*STATED TASK:* Present every line of the entries below as a numbered list, leaving out the blank lines.

— start ENTRIES SUPPLIED —

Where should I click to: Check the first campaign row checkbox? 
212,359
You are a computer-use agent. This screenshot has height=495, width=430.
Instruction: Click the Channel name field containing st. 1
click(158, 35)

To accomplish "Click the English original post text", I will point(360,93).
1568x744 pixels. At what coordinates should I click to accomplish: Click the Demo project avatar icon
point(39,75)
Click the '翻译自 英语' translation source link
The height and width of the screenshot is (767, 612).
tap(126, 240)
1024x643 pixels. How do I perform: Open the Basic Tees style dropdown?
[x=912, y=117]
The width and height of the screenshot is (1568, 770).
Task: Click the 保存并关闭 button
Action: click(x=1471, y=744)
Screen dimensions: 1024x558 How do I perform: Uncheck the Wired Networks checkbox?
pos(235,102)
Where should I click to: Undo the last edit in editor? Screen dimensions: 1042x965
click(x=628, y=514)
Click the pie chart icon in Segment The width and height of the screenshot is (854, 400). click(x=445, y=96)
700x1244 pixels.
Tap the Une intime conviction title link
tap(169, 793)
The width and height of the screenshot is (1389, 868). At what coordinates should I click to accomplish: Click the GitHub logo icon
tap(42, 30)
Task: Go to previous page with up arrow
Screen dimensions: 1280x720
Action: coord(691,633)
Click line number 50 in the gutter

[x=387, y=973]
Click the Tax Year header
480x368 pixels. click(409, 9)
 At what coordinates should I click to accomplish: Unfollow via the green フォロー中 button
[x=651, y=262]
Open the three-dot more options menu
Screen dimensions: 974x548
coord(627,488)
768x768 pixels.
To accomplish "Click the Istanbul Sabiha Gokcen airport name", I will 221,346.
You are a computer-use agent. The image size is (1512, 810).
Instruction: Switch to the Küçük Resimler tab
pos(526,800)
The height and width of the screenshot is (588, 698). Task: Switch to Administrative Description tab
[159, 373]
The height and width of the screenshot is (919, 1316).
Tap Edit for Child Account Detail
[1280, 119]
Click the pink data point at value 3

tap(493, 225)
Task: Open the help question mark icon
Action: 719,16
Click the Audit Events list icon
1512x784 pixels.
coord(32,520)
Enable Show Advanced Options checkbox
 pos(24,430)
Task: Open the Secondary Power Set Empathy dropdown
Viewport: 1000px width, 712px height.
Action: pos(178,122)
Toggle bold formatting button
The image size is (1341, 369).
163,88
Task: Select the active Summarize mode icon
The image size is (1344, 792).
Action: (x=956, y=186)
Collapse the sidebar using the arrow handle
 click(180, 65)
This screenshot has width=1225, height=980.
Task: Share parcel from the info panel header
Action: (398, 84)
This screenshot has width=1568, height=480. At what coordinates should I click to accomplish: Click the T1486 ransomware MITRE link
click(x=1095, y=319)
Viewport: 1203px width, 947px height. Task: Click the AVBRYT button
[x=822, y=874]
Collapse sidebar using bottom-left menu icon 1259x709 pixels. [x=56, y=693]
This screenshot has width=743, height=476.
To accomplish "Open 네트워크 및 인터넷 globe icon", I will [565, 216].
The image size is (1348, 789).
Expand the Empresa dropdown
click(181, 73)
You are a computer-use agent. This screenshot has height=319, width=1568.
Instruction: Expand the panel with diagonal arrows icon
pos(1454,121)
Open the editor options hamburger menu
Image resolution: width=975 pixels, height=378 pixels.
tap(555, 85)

— end ENTRIES SUPPLIED —

*TASK SOLUTION:*
1. Where should I click to: Check the first campaign row checkbox? 
2. 212,359
3. You are a computer-use agent. This screenshot has height=495, width=430.
4. Instruction: Click the Channel name field containing st. 1
5. click(158, 35)
6. To accomplish "Click the English original post text", I will point(360,93).
7. 1568x744 pixels. At what coordinates should I click to accomplish: Click the Demo project avatar icon
8. point(39,75)
9. Click the '翻译自 英语' translation source link
10. The height and width of the screenshot is (767, 612).
11. tap(126, 240)
12. 1024x643 pixels. How do I perform: Open the Basic Tees style dropdown?
13. [x=912, y=117]
14. The width and height of the screenshot is (1568, 770).
15. Task: Click the 保存并关闭 button
16. Action: click(x=1471, y=744)
17. Screen dimensions: 1024x558 How do I perform: Uncheck the Wired Networks checkbox?
18. pos(235,102)
19. Where should I click to: Undo the last edit in editor? Screen dimensions: 1042x965
20. click(x=628, y=514)
21. Click the pie chart icon in Segment The width and height of the screenshot is (854, 400). click(x=445, y=96)
22. 700x1244 pixels.
23. Tap the Une intime conviction title link
24. tap(169, 793)
25. The width and height of the screenshot is (1389, 868). At what coordinates should I click to accomplish: Click the GitHub logo icon
26. tap(42, 30)
27. Task: Go to previous page with up arrow
28. Screen dimensions: 1280x720
29. Action: coord(691,633)
30. Click line number 50 in the gutter
31. [x=387, y=973]
32. Click the Tax Year header
33. 480x368 pixels. click(409, 9)
34.  At what coordinates should I click to accomplish: Unfollow via the green フォロー中 button
35. [x=651, y=262]
36. Open the three-dot more options menu
37. Screen dimensions: 974x548
38. coord(627,488)
39. 768x768 pixels.
40. To accomplish "Click the Istanbul Sabiha Gokcen airport name", I will 221,346.
41. You are a computer-use agent. The image size is (1512, 810).
42. Instruction: Switch to the Küçük Resimler tab
43. pos(526,800)
44. The height and width of the screenshot is (588, 698). Task: Switch to Administrative Description tab
45. [159, 373]
46. The height and width of the screenshot is (919, 1316).
47. Tap Edit for Child Account Detail
48. [1280, 119]
49. Click the pink data point at value 3
50. tap(493, 225)
51. Task: Open the help question mark icon
52. Action: 719,16
53. Click the Audit Events list icon
54. 1512x784 pixels.
55. coord(32,520)
56. Enable Show Advanced Options checkbox
57.  pos(24,430)
58. Task: Open the Secondary Power Set Empathy dropdown
59. Viewport: 1000px width, 712px height.
60. Action: pos(178,122)
61. Toggle bold formatting button
62. The image size is (1341, 369).
63. 163,88
64. Task: Select the active Summarize mode icon
65. The image size is (1344, 792).
66. Action: (x=956, y=186)
67. Collapse the sidebar using the arrow handle
68.  click(180, 65)
69. This screenshot has width=1225, height=980.
70. Task: Share parcel from the info panel header
71. Action: (398, 84)
72. This screenshot has width=1568, height=480. At what coordinates should I click to accomplish: Click the T1486 ransomware MITRE link
73. click(x=1095, y=319)
74. Viewport: 1203px width, 947px height. Task: Click the AVBRYT button
75. [x=822, y=874]
76. Collapse sidebar using bottom-left menu icon 1259x709 pixels. [x=56, y=693]
77. This screenshot has width=743, height=476.
78. To accomplish "Open 네트워크 및 인터넷 globe icon", I will [565, 216].
79. The image size is (1348, 789).
80. Expand the Empresa dropdown
81. click(181, 73)
82. You are a computer-use agent. This screenshot has height=319, width=1568.
83. Instruction: Expand the panel with diagonal arrows icon
84. pos(1454,121)
85. Open the editor options hamburger menu
86. Image resolution: width=975 pixels, height=378 pixels.
87. tap(555, 85)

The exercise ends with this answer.